Objective  To establish radiomics analysis pipelines based on ¹⁸F-fluorodeoxyglucose (FDG) PET/CT images and evaluate their predictive values for the mutation status of epidermal growth factor receptor (EGFR) in lung adenocarcinoma, and to obtain the optimal radiomics analysis pipeline.

Methods  A retrospective analysis was conducted on medical records and ¹⁸F-FDG PET/CT imaging data of 115 patients with lung adenocarcinoma who visited multiple centers at Tianjin Medical University General Hospital and other affiliated hospitals of Tianjin Medical University from June 2016 to September 2017. The participants included 53 males and 62 females aged (60.6±8.6) years old; of which, 51 cases had EGFR wild-type and 64 cases had EGFR mutant. Tumor regions of interest on CT and PET images were drawn, and radiomics features were extracted. Multiple data scaling methods (Min-max algorithm (A), Max-abs algorithm (B), Z-score algorithm (C), decentralized scaling Z-score algorithm (D)), feature selection methods (variance threshold (a), t-test (b), embedding technique for Logistic regression (c), embedding technique for decision tree (d), embedding technique for random forests (e), mutual information (f), the least absolute shrinkage and selection operator (LASSO, g)), and model construction methods (Logistic regression (Ⅰ), decision tree (Ⅱ), random forest (Ⅲ), and support vector machine (Ⅳ)) were combined to construct radiomics analysis pipelines. The predictive performance of different pipelines was evaluated using accuracy, area under the curve (AUC) of receiver operating characteristic curve, and F1 score. Weighted average of the above three indicators was used to establish a new evaluation index, and the weighted average index (AVE) was applied to assess the comprehensive predictive performance of the pipeline.
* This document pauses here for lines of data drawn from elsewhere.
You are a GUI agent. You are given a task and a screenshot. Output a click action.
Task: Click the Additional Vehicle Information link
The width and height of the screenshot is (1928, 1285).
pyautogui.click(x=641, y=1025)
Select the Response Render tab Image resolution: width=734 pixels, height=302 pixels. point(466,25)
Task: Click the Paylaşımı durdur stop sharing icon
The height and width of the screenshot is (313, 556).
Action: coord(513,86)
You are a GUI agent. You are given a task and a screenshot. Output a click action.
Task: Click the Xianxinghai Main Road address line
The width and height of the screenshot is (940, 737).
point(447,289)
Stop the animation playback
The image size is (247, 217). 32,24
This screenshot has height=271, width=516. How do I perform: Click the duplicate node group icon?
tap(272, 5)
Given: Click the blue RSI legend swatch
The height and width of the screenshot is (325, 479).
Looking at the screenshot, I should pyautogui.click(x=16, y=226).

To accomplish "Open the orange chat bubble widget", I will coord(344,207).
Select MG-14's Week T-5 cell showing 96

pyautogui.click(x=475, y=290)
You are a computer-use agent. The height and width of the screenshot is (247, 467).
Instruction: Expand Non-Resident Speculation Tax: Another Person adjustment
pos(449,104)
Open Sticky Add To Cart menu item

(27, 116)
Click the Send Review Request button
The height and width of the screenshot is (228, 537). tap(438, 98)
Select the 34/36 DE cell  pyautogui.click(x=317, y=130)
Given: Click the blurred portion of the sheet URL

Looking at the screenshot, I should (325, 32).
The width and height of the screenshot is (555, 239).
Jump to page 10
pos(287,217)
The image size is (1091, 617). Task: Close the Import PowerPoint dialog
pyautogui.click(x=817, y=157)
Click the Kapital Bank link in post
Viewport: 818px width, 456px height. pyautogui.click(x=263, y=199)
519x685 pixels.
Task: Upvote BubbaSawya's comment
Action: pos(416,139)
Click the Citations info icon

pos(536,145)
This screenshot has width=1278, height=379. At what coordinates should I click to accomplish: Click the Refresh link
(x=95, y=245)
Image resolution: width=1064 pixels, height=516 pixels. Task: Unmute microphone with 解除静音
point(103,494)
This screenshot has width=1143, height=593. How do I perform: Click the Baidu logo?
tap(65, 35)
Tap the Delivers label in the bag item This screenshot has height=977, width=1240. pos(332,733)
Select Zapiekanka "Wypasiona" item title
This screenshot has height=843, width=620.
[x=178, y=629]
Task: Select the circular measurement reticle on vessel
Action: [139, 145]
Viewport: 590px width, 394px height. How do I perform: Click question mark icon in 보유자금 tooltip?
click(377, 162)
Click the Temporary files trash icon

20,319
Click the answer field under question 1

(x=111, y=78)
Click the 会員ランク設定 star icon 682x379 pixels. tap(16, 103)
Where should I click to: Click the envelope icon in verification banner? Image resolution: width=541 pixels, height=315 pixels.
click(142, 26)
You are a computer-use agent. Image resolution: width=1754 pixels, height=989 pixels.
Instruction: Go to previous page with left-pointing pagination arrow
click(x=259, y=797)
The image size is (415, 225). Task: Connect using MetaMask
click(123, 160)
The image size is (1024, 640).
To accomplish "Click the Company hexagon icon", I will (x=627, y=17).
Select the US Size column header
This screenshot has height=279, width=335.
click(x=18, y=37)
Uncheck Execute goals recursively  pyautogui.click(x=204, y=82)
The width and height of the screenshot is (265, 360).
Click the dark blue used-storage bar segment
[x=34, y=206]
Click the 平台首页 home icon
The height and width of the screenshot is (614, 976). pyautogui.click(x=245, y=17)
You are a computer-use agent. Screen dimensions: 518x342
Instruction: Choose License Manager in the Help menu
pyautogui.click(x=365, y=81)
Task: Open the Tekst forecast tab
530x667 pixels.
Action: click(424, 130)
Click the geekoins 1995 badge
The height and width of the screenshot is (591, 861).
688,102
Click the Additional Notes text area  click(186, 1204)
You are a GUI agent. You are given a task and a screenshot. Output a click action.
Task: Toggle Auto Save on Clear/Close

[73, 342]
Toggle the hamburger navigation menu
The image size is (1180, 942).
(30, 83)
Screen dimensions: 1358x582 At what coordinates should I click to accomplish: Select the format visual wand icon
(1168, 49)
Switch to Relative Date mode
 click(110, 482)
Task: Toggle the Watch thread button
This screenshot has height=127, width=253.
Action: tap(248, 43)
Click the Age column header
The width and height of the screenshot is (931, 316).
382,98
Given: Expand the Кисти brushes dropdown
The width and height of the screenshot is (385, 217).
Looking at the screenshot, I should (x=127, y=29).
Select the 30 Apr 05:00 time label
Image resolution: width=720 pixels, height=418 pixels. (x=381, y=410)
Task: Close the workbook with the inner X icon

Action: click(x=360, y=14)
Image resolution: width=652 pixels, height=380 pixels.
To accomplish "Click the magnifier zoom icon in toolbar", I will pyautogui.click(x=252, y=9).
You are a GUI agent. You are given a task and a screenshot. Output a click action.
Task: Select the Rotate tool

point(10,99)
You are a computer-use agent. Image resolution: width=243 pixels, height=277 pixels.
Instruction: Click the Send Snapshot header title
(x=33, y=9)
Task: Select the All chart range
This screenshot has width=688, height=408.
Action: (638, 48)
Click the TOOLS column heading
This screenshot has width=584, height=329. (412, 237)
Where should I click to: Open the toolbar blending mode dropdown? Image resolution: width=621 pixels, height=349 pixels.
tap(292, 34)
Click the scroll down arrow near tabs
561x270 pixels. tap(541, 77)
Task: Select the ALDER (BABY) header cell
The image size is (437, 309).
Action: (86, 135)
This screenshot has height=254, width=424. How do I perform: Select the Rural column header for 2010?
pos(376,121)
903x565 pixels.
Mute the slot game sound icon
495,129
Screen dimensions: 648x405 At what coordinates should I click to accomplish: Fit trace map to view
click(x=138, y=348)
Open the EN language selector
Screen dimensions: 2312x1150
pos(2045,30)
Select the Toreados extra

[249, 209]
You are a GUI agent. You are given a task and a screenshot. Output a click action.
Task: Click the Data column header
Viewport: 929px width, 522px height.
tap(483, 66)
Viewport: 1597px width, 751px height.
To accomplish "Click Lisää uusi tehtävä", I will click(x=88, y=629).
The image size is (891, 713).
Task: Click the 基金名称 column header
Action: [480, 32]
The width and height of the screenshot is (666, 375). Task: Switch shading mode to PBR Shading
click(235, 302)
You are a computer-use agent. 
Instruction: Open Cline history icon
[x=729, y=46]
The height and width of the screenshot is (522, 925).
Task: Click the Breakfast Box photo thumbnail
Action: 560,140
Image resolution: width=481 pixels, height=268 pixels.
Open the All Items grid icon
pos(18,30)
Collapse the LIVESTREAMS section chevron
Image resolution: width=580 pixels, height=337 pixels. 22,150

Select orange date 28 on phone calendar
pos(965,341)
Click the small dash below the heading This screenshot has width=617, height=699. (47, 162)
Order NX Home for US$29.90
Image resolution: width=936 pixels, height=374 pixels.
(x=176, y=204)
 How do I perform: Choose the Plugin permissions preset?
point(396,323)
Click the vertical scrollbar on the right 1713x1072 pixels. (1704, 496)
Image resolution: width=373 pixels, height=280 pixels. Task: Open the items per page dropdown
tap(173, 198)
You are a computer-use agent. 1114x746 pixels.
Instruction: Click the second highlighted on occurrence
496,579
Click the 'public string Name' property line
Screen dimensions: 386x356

Results  Among all radiomics analysis pipelines based on CT images, the CT+A+g+Ⅱ pipeline has the highest accuracy of 0.905 (95%CI: 0.850−0.959) and the highest AVE of 0.875. The CT+C+e+Ⅰ pipeline has the highest AUC of 0.916 (95%CI: 0.856−0.977). The CT+B+g+Ⅱ pipeline has the highest F1 score of 0.869 (95%CI: 0.798−0.941). Among all radiomics analysis pipelines based on PET images, the PET+C+e+Ⅳ pipeline has the highest accuracy of 0.888 (95%CI: 0.822−0.954), the highest AUC of 0.962(95%CI: 0.924−1.000), and the highest AVE of 0.899; The PET+C+e+Ⅰ pipeline has the highest F1 score of 0.874 (95%CI: 0.804−0.945).

Conclusions  In the radiomics analysis pipelines based on CT images, the analysis pipeline established using LASSO (g) and decision tree (Ⅱ) methods has better predictive performance. In the radiomics analysis pipelines based on PET images, the prediction performance of the analysis pipelines established using Z-score algorithm (C) and embedding technology for random forest (e) is better.